EXERCISE DETAILS: When the line with "You are a computer-use" appears below, start repeating lines exactly, and keep going through the line with "Given: Tap 'Clear"; add nothing outside that span.

DATA TO PROCESS:
- Opening Delimiter -
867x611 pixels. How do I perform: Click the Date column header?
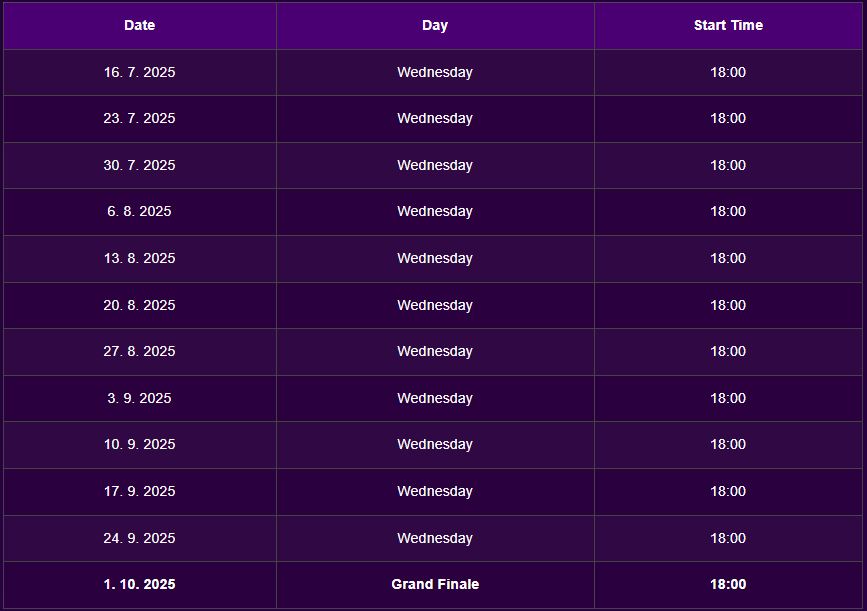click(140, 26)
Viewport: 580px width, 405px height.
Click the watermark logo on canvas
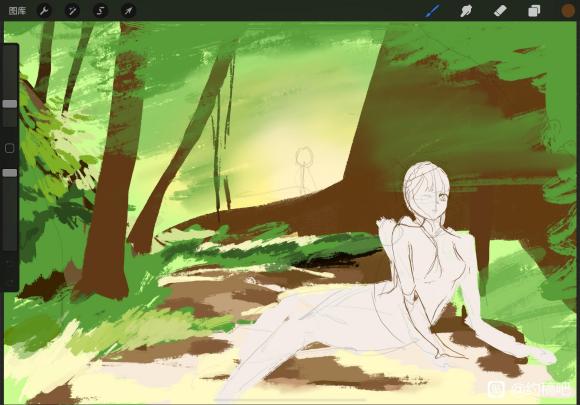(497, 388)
- Closing Delimiter -
- Opening Delimiter -
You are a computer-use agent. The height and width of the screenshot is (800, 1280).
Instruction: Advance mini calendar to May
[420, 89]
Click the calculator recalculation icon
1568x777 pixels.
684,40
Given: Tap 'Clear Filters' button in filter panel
- Closing Delimiter -
- Opening Delimiter -
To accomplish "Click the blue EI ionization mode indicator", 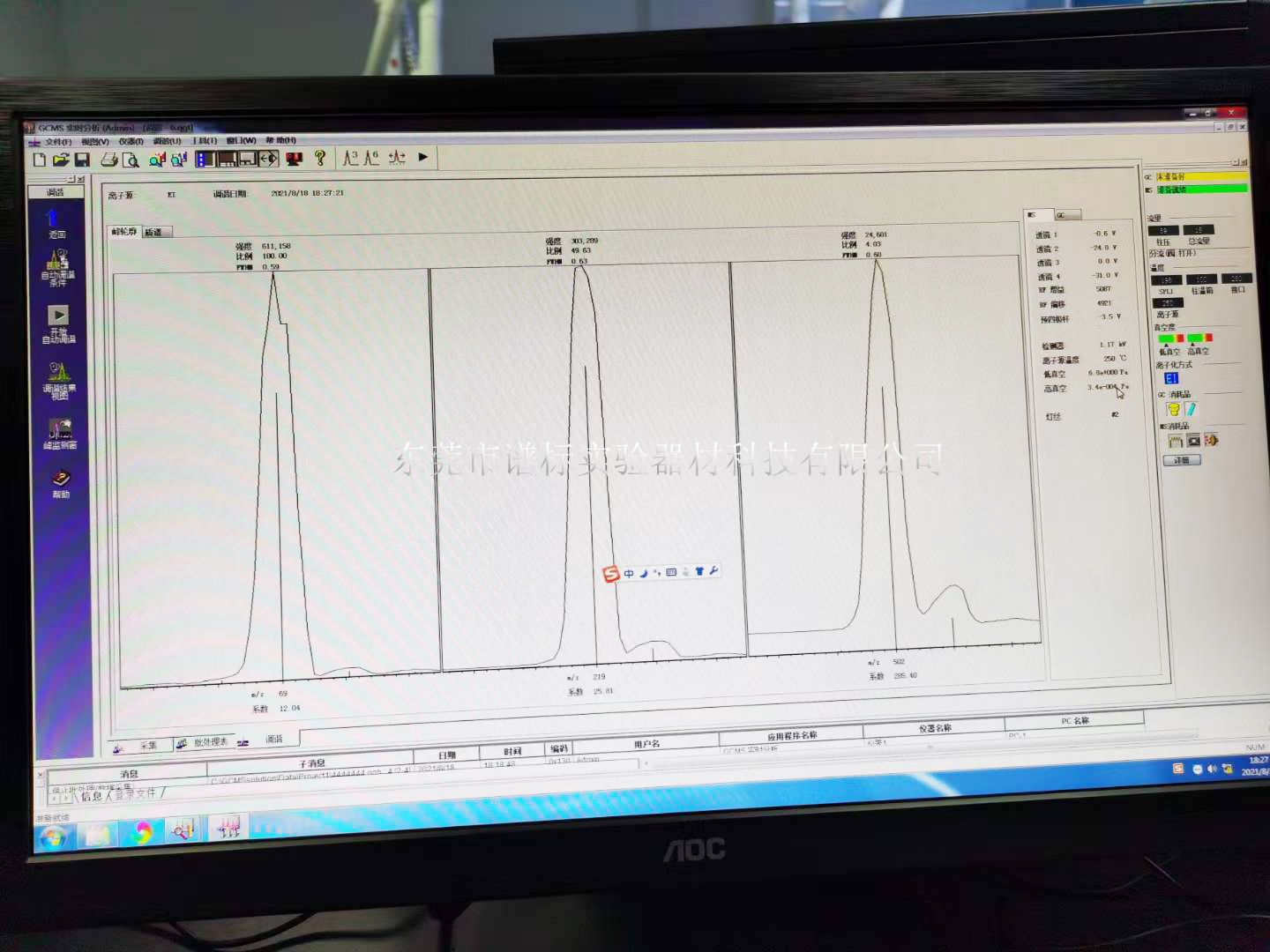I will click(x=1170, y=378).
- Closing Delimiter -
TASK SOLUTION:
You are a computer-use agent. The height and width of the screenshot is (800, 1280).
Instruction: Advance mini calendar to May
[420, 89]
Click the calculator recalculation icon
1568x777 pixels.
684,40
Given: Tap 'Clear Filters' button in filter panel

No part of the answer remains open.